If successful, you should see a banner like the one below.
Verify that the recipient received the test email.
Send an Email using the Amazon SES SMTP Relay
So you’ve successfully created, verified, and tested your Amazon SES sender’s identity (domain or email address). But we’re not done yet. We still need to use the Amazon SES SMTP Relay endpoint to send a message.
Find the Amazon SES SMTP Relay Settings
The SMTP endpoint listens to ports 25, 587, and 2587 for STARTTLS. To find the SMTP relay settings, click SMTP Settings.
Create the SMTP Credential
Knowing the SMTP interface details would be useless if you don’t have the proper authentication credentials to connect to it.
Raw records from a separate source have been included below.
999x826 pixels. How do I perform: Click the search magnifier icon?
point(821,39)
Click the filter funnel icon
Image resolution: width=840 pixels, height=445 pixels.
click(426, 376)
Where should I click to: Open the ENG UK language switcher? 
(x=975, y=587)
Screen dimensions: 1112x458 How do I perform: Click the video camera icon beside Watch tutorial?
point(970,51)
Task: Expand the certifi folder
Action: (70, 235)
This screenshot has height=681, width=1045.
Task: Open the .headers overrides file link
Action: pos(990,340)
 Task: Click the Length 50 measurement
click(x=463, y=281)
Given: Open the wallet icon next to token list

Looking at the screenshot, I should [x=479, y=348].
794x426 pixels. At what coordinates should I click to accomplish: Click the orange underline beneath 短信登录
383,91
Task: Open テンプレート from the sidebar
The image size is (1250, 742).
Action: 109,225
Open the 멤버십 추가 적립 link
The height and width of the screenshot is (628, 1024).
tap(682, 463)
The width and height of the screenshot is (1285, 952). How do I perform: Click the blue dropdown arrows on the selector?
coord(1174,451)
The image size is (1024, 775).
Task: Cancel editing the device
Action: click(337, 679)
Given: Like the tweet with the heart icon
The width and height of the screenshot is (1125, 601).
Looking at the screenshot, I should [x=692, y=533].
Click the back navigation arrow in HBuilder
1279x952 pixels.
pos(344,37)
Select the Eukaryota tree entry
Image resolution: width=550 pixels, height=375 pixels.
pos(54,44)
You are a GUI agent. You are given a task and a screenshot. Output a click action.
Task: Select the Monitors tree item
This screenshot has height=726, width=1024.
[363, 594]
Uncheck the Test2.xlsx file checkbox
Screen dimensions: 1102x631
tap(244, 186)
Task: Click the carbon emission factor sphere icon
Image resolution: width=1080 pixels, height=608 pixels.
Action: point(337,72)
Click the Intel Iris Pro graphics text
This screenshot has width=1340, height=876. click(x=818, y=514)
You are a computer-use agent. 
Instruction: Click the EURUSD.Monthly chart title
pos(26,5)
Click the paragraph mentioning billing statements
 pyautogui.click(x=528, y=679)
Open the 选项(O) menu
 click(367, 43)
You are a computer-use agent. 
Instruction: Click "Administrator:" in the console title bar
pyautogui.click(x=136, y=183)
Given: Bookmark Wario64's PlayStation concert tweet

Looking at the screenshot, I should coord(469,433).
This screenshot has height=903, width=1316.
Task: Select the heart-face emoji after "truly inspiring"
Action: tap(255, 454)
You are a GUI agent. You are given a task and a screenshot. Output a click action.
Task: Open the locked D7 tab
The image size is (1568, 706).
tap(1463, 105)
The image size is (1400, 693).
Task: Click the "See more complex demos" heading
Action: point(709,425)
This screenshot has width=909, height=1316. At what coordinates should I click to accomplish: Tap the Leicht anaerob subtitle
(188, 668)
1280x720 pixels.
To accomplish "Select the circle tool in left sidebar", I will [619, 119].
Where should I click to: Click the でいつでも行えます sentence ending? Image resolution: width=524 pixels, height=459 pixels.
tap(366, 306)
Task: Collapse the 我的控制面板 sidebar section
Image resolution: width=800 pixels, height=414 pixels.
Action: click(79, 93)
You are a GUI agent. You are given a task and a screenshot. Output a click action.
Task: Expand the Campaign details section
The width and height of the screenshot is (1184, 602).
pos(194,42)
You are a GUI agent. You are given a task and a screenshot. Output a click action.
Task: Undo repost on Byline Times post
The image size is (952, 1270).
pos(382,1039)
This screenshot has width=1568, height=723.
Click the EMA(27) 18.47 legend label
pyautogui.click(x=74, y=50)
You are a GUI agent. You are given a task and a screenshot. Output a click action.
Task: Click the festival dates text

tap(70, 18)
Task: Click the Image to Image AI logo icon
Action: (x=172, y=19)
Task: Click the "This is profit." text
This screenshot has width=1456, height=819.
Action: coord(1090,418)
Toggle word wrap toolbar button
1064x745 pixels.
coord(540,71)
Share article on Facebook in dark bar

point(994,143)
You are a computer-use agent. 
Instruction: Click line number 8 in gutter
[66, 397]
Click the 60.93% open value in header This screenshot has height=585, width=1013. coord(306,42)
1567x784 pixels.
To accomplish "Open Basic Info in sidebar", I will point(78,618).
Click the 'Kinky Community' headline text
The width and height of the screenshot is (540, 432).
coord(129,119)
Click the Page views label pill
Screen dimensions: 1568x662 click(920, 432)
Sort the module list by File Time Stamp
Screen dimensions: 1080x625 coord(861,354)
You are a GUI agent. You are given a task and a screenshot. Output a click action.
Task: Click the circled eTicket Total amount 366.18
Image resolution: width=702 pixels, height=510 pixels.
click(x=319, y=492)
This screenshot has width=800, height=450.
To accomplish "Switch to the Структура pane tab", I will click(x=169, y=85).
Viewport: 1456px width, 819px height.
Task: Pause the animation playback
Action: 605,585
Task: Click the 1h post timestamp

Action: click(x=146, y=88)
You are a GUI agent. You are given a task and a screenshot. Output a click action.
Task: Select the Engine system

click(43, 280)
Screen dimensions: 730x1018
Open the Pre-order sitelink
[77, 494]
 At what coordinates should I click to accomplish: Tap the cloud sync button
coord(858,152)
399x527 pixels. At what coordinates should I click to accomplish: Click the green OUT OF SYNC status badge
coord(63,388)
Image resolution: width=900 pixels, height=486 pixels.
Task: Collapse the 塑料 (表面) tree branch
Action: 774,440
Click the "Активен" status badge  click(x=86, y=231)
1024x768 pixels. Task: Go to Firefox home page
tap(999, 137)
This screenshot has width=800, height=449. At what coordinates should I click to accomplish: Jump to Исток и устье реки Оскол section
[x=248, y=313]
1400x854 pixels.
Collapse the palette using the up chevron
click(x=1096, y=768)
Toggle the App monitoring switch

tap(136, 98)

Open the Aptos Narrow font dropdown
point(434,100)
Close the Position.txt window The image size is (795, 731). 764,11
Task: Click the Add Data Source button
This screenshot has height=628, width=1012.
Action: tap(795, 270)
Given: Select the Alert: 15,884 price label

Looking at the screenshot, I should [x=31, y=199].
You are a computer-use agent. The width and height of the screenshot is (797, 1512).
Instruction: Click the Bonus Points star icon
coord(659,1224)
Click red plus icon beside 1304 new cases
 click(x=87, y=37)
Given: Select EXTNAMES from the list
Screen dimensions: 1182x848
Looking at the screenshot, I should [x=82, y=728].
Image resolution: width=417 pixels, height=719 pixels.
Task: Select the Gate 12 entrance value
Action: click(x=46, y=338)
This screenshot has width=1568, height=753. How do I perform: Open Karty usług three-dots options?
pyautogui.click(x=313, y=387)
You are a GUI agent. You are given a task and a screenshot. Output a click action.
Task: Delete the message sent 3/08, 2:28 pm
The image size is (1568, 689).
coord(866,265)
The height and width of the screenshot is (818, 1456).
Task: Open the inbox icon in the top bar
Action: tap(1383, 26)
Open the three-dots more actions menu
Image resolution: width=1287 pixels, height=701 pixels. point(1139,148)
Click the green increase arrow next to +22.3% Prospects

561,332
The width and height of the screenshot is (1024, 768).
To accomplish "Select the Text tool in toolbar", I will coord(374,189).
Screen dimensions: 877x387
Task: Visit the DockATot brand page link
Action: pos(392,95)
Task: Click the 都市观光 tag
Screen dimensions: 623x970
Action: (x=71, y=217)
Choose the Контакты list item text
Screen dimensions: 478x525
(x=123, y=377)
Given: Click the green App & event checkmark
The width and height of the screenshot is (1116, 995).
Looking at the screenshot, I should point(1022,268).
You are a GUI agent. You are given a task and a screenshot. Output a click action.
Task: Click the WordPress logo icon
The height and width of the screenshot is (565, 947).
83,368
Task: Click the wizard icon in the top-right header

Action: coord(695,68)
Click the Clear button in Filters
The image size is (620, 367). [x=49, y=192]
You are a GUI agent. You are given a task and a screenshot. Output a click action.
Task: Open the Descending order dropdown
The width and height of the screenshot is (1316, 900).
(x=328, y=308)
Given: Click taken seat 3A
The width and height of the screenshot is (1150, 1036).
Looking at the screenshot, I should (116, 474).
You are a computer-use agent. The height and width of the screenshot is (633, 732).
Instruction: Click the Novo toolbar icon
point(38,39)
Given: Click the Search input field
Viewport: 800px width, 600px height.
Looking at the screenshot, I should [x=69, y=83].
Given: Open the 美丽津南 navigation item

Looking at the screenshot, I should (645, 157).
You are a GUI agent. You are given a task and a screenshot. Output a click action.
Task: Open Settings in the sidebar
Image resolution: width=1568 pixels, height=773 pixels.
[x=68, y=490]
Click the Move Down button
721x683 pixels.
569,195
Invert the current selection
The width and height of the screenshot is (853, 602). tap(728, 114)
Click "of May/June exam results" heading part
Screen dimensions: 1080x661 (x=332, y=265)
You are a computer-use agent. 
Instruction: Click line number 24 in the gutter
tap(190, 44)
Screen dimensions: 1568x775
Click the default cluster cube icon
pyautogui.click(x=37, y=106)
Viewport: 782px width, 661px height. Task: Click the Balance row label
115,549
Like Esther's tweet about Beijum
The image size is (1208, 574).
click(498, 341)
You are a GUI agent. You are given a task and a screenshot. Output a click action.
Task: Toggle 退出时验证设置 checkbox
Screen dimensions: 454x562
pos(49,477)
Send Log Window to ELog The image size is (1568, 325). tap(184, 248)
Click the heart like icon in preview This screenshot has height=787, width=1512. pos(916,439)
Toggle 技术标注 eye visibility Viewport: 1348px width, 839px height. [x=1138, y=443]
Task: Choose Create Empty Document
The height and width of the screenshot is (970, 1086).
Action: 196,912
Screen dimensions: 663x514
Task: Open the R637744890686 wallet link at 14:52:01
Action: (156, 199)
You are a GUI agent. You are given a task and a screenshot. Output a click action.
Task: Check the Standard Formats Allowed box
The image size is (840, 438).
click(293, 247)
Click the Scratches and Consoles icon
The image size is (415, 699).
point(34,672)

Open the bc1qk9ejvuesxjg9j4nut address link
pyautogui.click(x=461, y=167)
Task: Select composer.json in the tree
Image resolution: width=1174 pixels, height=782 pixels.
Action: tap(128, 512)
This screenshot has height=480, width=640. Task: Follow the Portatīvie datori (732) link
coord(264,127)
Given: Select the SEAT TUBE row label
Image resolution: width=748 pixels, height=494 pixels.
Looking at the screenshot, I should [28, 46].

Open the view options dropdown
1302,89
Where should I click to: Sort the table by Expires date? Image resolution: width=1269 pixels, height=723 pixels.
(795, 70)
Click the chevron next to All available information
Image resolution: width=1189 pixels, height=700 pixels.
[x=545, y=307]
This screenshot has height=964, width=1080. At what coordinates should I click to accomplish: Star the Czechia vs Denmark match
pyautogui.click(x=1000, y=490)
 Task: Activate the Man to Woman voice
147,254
So let’s create an SMTP credential to get the username and password we’ll use to authenticate.
On the same page, click Create SMTP credentials.
Type the username you want for the account, and click Create. In this example, let’s use ses-smtp-user as the IAM username.
Once the credential is created, copy the SMTP username and password. You can also download the credential.
Send the Email using PowerShell
Having the SMTP endpoint, username, and password allows you to configure your applications to use the Amazon SES SMTP relay. But in this example, we’ll use the SMTP details to send an email using PowerShell; here’s how.
Open a PowerShell window on your computer and run the below command to store the SMTP credentials to the $credential variable.
$credential = Get-Credential
Next, modify the below code to use your values.
- Replace the SmtpServer value with your Amazon SES SMTP relay endpoint.
- Replace the From value with your sender’s identity.
- Replace the To value with your recipient’s email address.
# Send Email Send-MailMessage -Credential $credential ` -UseSSL ` -SmtpServer 'email-smtp.us-east-2.amazonaws.com' ` -Port 587 ` -From 'someone@org870b.ga' ` -To 'aten.stig@org870b.ga' ` -Subject 'Amazon SES SMTP Relay Test' ` -Body 'Amazon SES SMTP Relay Test'
Once you’ve modified the code, run it in PowerShell to send the test email. An empty return means the SMTP relay operation was successful.
Check the recipient’s mailbox and confirm that the email was received.
And that confirms that your AWS SES SMTP relay configuration is working.
Conclusion
Amazon SES is an excellent email service that’s relatively easy to implement. You can do many more configurations that this tutorial did not cover, but you can explore them on your own.
When you decide that Amazon SES SMTP relay fits your organization’s requirements, don’t forget to move your SES instance out of the sandbox before using it in production. Good luck!